«Der macht das Super»
Der Schriftsteller und Philosoph Gunnar Kaiser ist tot. Ein Nachruf.
Der Tod kommt stets auf leisen Sohlen und ziemlich unerwartet. So auch im Juni 2021, als wir mit Gunnar Kaiser ein Interview mit Sucharit Bhakdi und Carina Reiss vorbereiteten. Zu den Fragen, die Gunnar dem Wissenschaftlerduo Bhakdi und Reiss stellen sollte, zählte jene nach den krebserregenden Auswirkungen von Start- und Stop Codons bei Verabreichung von mRNA-Impfstoffen. Harter Stoff für Laien, über den ich mich mit dem Macher von Kaiser TV gerne persönlich unterhalten wollte – aber nicht konnte, weil mein Schwiegervater ausgerechnet am Tag des Drehtermins verstarb.
Gunnar drückte mir sein herzliches Beileid aus, und griff daraufhin die schriftlich erhaltenen Fragen im Gespräch wie immer in ruhiger Tonalität wissenschaftlich fundiert auf. Diese Ruhe, über die sich Zuschauer und Zuschauerinnen von Kaiser TV erfreuen konnten, strahlte Kompetenz aus. Gunnar Kaiser, so der Eindruck jener, die seinem Kanal folgten, stellte sich nie selbst in den Mittelpunkt. Er war ein bescheidener Mensch – trotz seiner Erfolge.
Die jedenfalls können sich sehen lassen. Der 1976 geborene Schriftsteller und Philosoph verfasste das Sachbuch «Der Kult. Über die Viralität des Bösen» (Rubikon) und belegte damit in der Woche des Erscheinens Platz 2 der Spiegel-Bestsellerliste.
Sein Erstlingsroman «Unter der Haut» (Berlin Verlag) wiederum wurde in sechs Sprachen übersetzt.
Auf seinem viel beachteten Videokanal «KaiserTV» schliesslich führte er mit zahlreichen Menschen erkenntnisreiche Gespräche, zuletzt etwa mit Gerald Hüther, Markus Gabriel, Ulrike Guérot, Hans-Joachim Maaz, Henryk M. Broder und Philipp Blom.

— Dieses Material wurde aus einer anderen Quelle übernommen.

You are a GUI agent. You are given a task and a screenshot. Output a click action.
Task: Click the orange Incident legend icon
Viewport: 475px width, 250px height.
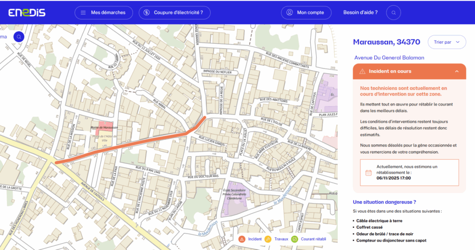(x=241, y=239)
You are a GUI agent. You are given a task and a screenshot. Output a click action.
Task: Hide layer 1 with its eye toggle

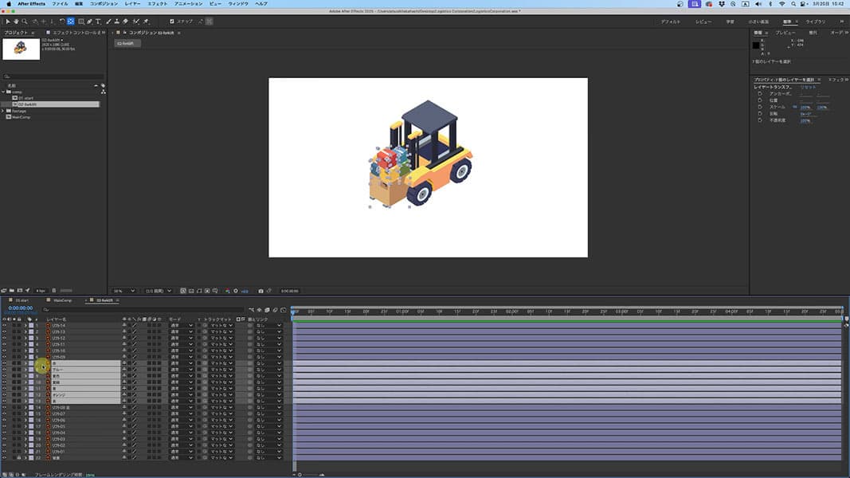point(4,325)
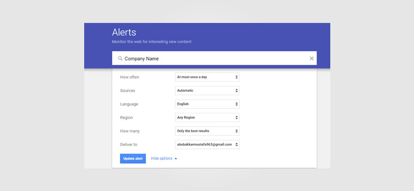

In einem Meer selbsternannter, dilettantischer Schreiberlinge diesseits und jenseits des Mainstreams war Gunnar Kaiser eine Insel der Professionalität. Sein Wert für die freien, alternativen Medienwelt erwuchs aus seiner Freiheit, Themen, nicht die Medien per se in den Mittelpunkt zu stellen. So arbeitete er für verschiedene Medien als Freelancer, darunter die "Neue Zürcher Zeitung", die "Welt", der "Schweizer Monat" und die "Berliner Zeitung". Und gründete nebenbei die Online-Akademie »Symposium« mit.
Für die staatstreue Mainstream-Welt jedoch avancierte Gunnar Kaiser zur Gefahr. So verwundert es nicht, dass die Neue Zürcher Zeitung (NZZ) während der Corona-Krise den Aufklärer ins Visier nahm – und diffamierte:
Was Gunnar Kaiser seinen Followern vermittelt, ist eher eine aus bekannten, ursprünglich neomarxistischen, kultur-, zivilisations- und technologiekritischen Versatzstücken von Horkheimer bis Foucault zusammengewürfelte Herrschaftstheorie. Kaiser ist damit – wie auch viele libertäre Impfkritiker – zum Ideologen geworden.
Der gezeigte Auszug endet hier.